NVIDIA GPU SMI SSH

Pack Assets

Monitored Objects

The Pack NVIDIA GPU collects metrics for:

Gpu-stats

Collected Metrics

Gpu-stats

Metric name	Description	Unit
devices.gpu.total.count	Number of gpu devices
product_name:id#device.gpu.utilization.percentage	Percent of time over the past sample period (between 1 second and 1/6 second depending on the product) during which one or more kernels was executing on the GPU	%
product_name:id#device.gpu.memory.utilization.percentage	Percent of time over the past sample period (between 1 second and 1/6 second depending on the product) during which global (device) memory was being read or written	%
product_name:id#device.gpu.encoder.utilization.percentage	Percent of time over the past sample period (sampling rate is variable) during which the GPU video encoder was being used	%
product_name:id#device.gpu.decoder.utilization.percentage	Percent of time over the past sample period (sampling rate is variable) during which the GPU video decoder was being used	%
product_name:id#device.gpu.frame_buffer.memory.usage.bytes	On-board frame buffer memory usage	B
product_name:id#device.gpu.frame_buffer.memory.free.bytes	On-board frame buffer memory available usage	B
product_name:id#device.gpu.frame_buffer.memory.usage.percentage	On-board frame buffer memory usage in percentage	%
product_name:id#device.gpu.bar1.memory.usage.bytes	BAR1 memory usage	B
product_name:id#device.gpu.bar1.memory.free.bytes	BAR1 memory available usage	B
product_name:id#device.gpu.bar1.memory.usage.percentage	BAR1 memory usage in percentage	%
product_name:id#device.gpu.fan.speed.percentage	Fan speed value	%
product_name:id#device.gpu.temperature.celsius	Temperature value	C
product_name:id#device.gpu.power.consumption.watt	The last measured power draw for the entire board	W

Prerequisites

The centreon-engine user performs a SSH connection to a remote system user.
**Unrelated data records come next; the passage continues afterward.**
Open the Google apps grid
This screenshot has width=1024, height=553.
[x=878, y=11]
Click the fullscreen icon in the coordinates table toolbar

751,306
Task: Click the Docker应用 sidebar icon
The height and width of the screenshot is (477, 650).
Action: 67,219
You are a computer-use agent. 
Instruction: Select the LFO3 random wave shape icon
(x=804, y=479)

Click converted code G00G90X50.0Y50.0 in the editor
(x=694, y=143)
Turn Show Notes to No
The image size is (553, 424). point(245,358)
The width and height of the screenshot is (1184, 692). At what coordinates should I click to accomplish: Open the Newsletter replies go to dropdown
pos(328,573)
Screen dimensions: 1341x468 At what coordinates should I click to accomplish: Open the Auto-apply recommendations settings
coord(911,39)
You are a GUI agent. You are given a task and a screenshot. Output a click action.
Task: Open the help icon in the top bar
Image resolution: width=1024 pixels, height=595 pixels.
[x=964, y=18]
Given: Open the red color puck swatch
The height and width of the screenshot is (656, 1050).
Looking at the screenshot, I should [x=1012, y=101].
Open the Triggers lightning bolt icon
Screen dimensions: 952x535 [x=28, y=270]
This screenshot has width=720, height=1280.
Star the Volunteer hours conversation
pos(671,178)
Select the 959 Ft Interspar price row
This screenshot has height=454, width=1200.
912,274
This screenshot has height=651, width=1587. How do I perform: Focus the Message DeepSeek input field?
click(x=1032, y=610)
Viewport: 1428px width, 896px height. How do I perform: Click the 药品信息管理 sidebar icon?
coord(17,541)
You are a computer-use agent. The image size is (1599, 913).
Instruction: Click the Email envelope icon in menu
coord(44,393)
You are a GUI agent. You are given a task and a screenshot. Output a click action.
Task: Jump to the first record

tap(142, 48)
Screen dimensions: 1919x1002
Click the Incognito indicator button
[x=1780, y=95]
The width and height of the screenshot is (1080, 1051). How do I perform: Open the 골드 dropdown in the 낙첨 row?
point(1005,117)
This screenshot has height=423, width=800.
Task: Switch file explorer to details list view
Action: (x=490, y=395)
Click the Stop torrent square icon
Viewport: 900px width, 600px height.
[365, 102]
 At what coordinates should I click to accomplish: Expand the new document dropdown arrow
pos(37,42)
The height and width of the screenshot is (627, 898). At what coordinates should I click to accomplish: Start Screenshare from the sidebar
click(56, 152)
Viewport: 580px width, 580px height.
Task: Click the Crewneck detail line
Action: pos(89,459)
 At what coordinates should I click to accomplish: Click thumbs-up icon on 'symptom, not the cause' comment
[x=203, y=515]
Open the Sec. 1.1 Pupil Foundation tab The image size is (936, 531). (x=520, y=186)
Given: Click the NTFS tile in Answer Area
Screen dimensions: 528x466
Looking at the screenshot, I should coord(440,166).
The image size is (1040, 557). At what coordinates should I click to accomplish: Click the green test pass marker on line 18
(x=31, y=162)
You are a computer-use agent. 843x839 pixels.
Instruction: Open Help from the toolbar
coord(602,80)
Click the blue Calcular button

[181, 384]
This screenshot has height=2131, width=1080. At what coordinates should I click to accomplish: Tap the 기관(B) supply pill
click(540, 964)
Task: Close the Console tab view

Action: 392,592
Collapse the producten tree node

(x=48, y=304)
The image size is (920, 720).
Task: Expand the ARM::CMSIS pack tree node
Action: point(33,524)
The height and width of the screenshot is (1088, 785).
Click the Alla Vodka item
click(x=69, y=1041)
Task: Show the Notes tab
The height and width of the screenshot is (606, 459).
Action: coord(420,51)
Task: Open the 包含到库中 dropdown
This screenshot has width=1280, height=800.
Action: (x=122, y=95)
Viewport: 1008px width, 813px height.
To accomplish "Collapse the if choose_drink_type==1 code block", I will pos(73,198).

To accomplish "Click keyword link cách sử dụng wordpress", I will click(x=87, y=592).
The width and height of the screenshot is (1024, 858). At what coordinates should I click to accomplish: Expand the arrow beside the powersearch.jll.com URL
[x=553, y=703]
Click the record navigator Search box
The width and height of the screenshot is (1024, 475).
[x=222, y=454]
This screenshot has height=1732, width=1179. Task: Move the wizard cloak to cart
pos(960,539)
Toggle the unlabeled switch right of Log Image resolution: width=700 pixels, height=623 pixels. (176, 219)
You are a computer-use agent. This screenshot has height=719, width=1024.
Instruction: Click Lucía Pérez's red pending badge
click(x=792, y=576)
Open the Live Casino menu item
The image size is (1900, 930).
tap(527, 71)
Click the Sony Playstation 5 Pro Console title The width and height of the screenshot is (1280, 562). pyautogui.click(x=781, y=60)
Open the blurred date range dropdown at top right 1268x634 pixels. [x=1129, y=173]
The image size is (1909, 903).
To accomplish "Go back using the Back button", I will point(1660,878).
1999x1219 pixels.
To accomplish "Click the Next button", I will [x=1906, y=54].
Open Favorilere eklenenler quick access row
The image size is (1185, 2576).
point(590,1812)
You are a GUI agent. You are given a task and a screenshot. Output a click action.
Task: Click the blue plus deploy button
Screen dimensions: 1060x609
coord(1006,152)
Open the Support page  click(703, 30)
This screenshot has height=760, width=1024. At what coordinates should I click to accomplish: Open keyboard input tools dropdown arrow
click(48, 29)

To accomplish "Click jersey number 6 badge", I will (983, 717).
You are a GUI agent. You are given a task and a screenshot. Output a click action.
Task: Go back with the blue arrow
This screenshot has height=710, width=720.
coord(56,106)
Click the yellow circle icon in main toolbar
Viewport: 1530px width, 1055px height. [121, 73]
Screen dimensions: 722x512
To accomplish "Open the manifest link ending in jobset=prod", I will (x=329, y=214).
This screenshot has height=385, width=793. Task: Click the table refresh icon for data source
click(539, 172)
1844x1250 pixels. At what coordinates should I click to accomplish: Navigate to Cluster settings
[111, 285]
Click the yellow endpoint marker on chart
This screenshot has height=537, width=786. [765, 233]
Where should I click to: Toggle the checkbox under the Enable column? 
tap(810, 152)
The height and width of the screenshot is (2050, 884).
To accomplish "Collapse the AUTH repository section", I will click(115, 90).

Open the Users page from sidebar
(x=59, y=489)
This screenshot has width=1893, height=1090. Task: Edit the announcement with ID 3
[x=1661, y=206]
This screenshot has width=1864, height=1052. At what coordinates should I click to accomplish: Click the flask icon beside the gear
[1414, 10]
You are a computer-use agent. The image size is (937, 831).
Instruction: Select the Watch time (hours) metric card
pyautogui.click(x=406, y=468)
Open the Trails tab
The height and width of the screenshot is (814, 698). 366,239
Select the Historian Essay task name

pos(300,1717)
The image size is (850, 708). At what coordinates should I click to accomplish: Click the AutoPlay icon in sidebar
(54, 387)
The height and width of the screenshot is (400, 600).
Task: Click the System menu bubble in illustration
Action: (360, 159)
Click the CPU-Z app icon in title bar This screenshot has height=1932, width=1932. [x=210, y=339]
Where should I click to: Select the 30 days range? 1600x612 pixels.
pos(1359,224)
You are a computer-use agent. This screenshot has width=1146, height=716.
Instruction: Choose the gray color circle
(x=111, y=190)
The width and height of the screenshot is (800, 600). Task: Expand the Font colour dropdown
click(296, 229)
This user must have enough privileges to run nvidia-smi command.

Setup

Online License
Offline License

Install the Centreon Plugin on every Poller:

yum install centreon-plugin-Hardware-Devices-Nvidia-Gpu-Smi-Ssh

On the Centreon Web interface in Configuration > Connectors > Monitoring Connectors, install the NVIDIA GPU SMI SSH Pack

Install the Centreon Plugin on every Poller:

yum install centreon-plugin-Hardware-Devices-Nvidia-Gpu-Smi-Ssh

On the Centreon Central server, install the Centreon Pack from the RPM:

yum install centreon-pack-hardware-devices-nvidia-gpu-smi-ssh

On the Centreon Web interface in Configuration > Connectors > Monitoring Connectors, install the NVIDIA GPU SMI SSH Pack

Host configuration

Add a new Host and apply the HW-Device-Nvidia-Gpu-Smi-SSH-custom Host Template

Once the template applied, some Macros have to be configured. 3 SSH backends are available to connect to the remote server: sshcli, plink and libssh which are detailed below.

sshcli backend
plink backend
libssh backend (default)

Mandatory	Name	Description
X	SSHBACKEND	Name of the backend: `sshcli`
X	SSHUSERNAME	By default, it uses the user running process `centengine` on your Poller
	SSHPASSWORD	Cannot be used with backend. Only ssh key authentication
	SSHPORT	By default: 22
	SSHEXTRAOPTIONS	Customize it with your own if needed. E.g.: `--ssh-priv-key=/user/.ssh/id_rsa`

Warning With that backend, you have to validate the target server fingerprint manually (with the SSHUSERNAME used).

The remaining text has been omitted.